While the discrepancy with pathologic studies might be due to sample size, resolution limitations and differences in technique such as the intrinsic signal distortion of PET imaging, remaining differences across PET studies, could also be explained by methodologic choices, including the use of partial volume correction. However, our results from partial volume effect–corrected SUVr values did not substantially differ from the main model (data available from Dryad, figure S3, doi.org/10.5061/dryad.7wm37pvp9), suggesting that spill-in from white matter (of special concern for ¹⁸F-labeled radiotracers²⁵) has only a limited effect on the regional ordering. In addition, the similar ordering observed with DVR indicates that the overall impact of SUVr confounders on this method is limited (data available from Dryad, figure S4, doi.org/10.5061/dryad.7wm37pvp9).^26,27

The observed relationships between stages and several demographic, clinical, and CSF measures support the validity of the staging model. In particular, the lower CSF Aβ₄₂ values observed in individuals in stage 2 compared to those in stage 0/1 suggest that regional amyloid PET may be more sensitive for early pathologic detection compared to standard dichotomization of global amyloid burden. In addition, the comparable levels of CSF Aβ₄₂ between individuals in stage 3 and those in stage 4 indicate that an amyloid-PET staging system can differentiate pathologic burden even after a plateau is reached in CSF levels. Furthermore, the cortical amyloid staging model seems valuable for prognosis because baseline amyloid stage relates to distinct risk profiles of subsequent cognitive decline as measured with the MMSE (figure 5). In particular, distinct patterns can be observed per cohort in which a step-wise effect of stage on cognitive decline is apparent mostly in the impaired individuals of ADNI, while only later stages related to faster decline in CU individuals. Furthermore, a staging system captures differences in cognitive decline between individuals in stages 3 and 4 whereby the latter group declines faster than a globally positive group, indicating that the extent of the global burden provides further prognostic information. These results demonstrate the risk related to amyloid pathology alone, and to fully assess an individual's risk profile, it is necessary to incorporate additional biomarkers.²

In view of these results, the main added value of this cortical amyloid staging model compared to current approaches in PET quantification is 2-fold. First, it is able to detect regional abnormality before global positivity is assigned; >90% of individuals in stage 1, ≈80% of those in stage 2, and 10% of people in stage 3 are classified as negative on the basis of global SUVr. This points to the limitations of dichotomizing amyloid PET and provides further evidence for the possibility for early pathologic identification with amyloid PET imaging. Second, even after global positivity is assigned, the model allows a detailed assessment of the extent of amyloid burden and corresponding risk of cognitive decline (figure 5, individuals in stage 3 vs 4). Therefore, independently of global PET status, the stage classifications can help identify individuals with Alzheimer pathologic changes who have greater risk of amyloid-related long-term cognitive decline, a relevant population for secondary prevention trials.²⁸ In addition, the intrinsic grouping of individuals with similar levels of amyloid pathology with this staging ensures that treatment arms are appropriately balanced²⁹ and may be relevant for modeling expected treatment effects on cognition.³⁰

The staging model better captures the accumulation process compared to a simple conversion from negative to positive. In this study, the model identified 24.7% of individuals with longitudinal PET as progressors compared to 6.7% of converters according to global SUVr. On the other hand, the staging model relies on classifying regional SUVr, which might be more sensitive than composite or global signal to local blood flow changes, segmentation, and coregistration errors, all common challenges in longitudinal PET analyses.¹⁹ This can be appreciated by the identification of the model of 14.8% nonmonotonic trajectories, of which approximately half are also observed with dichotomous global SUVr. This suggests that creating a composite ROI per stage, as previously proposed,⁶ could reduce the variability observed in our results, although likely not below the effect already present with global SUVr. Because the choice of reference region could also have affected these results, future work could assess the performance of different regions to improve longitudinal plausibility.
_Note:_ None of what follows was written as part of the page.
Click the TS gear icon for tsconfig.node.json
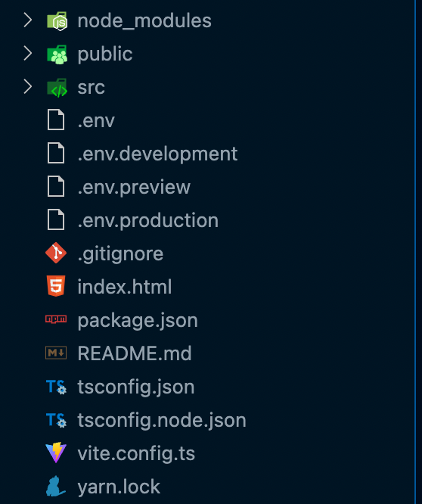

One potential solution to minimize the impact of regional sensitivity in a staging system while maintaining a more fine-grained description of the accumulation process would be to create stages based on global SUVr alone. For such a model to be applicable across tracers, a harmonization tool such as the Centiloid scale would be required, which would avoid single-tracer cutoffs.²⁰ Conversion to Centiloid was out of the scope of this work; in fact, the staging model can be considered an alternative and simple method for cross-tracer analysis of amyloid PET images. Nonetheless, a supplementary analysis was performed in which ADNI data were divided into quintiles to create 5 stages based on global SUVr. Although such a global system showed a low agreement (κ = 0.32) with the stages defined in this work (data available from Dryad, table S3 and figure S8, doi.org/10.5061/dryad.7wm37pvp9), in general, a similar pattern of increased risk per level of amyloid burden was observed. However, hazard ratios are consistently higher for the 5-stage model compared to a quintiles-based approach, and only the 5-stage model associates the first stage with increased risk compared to amyloid-negative individuals. These results suggest that while global analyses are able to provide risk stratification, the use of regional information is particularly relevant for the earliest changes in amyloid burden and better distinguishes risk profiles across the spectrum.

In this work, a total of 9 model definitions were assessed without an available standard of truth to determine the underlying regional levels of amyloid burden. While the results add to the evidence of a temporal evolution of the topography of amyloid pathology, this methodology is not sufficient to shed light on the potential underlying mechanism. In fact, our results reflect the ordering of regions as detected by PET, which are likely to be affected by the distortions in the PET signal between medial and lateral regions.²⁴ Therefore, this staging model should be seen as a tool, applicable across tracers and cohorts, with which one is able to assess a subject's level of brain amyloidosis and its associated risks in terms of cognitive decline. Thus, the model is optimized to classify as many individuals as possible, and while defining additional stages could provide a more detailed picture of the pathologic process, it would likely increase the number of unclassifiable scans due to between-subject variability. In addition, when this model is used within a particular application, image processing and cutoff definitions can be optimized accordingly, e.g., using more lenient cutoffs to detect risk of subsequent amyloid accumulation or more conservative and neuropathology-grounded cutoffs for trial inclusion.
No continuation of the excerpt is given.